3. Rapid Recovery with TSK

Sometimes you need a quick win before diving into a full Autopsy case. First, find the partition offset using mmls. This tells you exactly where the Linux partition starts.

# Find the starting sector (e.g., 2048)
mmls evidence_disk.img

# List deleted files recursively on that partition
fls -o 2048 -r -d evidence_disk.img

Look for entries marked with an asterisk (*). If you spot a suspicious file at inode 45678, extract it immediately for analysis:

icat -o 2048 evidence_disk.img 45678 > recovered_malware.bin

4. Deep Analysis in Autopsy

Launch the interface by typing autopsy in your terminal. Open the provided URL in your browser (default is localhost:9999). Create a new case and import your evidence_disk.img.
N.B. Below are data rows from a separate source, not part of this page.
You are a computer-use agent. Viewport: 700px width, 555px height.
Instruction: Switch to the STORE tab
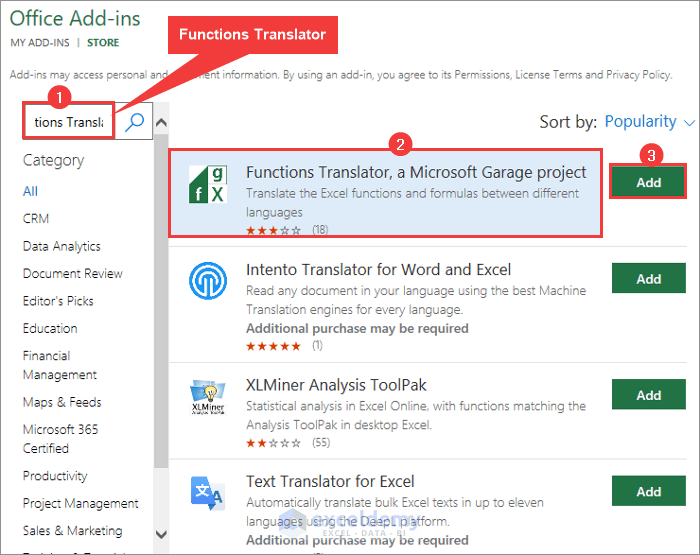pyautogui.click(x=103, y=43)
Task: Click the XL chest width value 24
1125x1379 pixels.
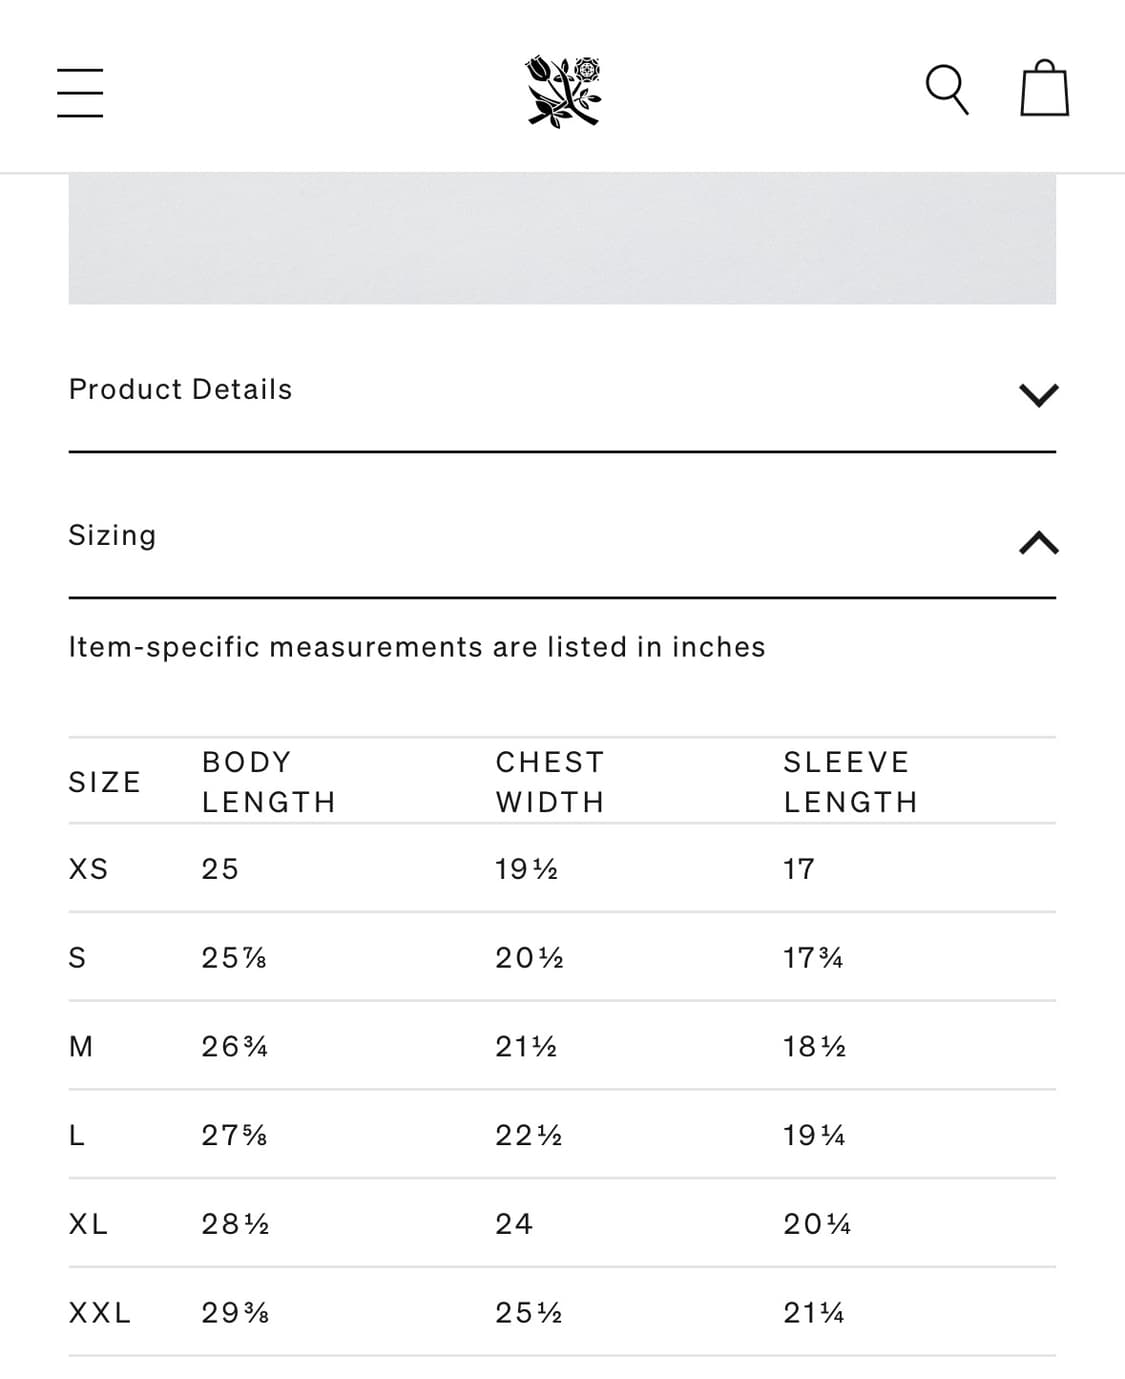Action: click(514, 1224)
The real power lies in the Ingest Modules. Enable File Type Identification and Extension Mismatch Detector. These find attackers who try to hide executable scripts by renaming them to .jpg or .txt. For a web server breach, the Keyword Search module is indispensable for finding specific IP addresses or PHP shells hidden in unallocated space.

5. Reconstructing the Timeline

The Timeline View is your most effective weapon. It aggregates every file creation, access, and modification (MAC) time into a single graph. Attackers often leave a “noise signature”—a cluster of 30 or 40 file modifications in /etc/ or /var/www/ within a 10-second window. By pinpointing this moment, you can identify exactly how they entered the system and which backdoors they planted.

The Golden Rules of Forensics

Successful investigations depend on discipline rather than just fancy tools. Follow these three rules:

Use Write-Blockers: If you must connect the physical drive, use a hardware write-blocker to ensure not a single bit is altered.
Maintain a Chain of Custody: Log every command you run. If you find a file, document exactly how you found it and its original inode.
Verify Results: If Autopsy flags a file as malicious, double-check the raw hex with TSK to ensure it isn’t a false positive.

By moving from live analysis to disk-level forensics, you stop guessing and start proving. You’re no longer just a sysadmin cleaning up a mess; you’re a security professional uncovering the truth.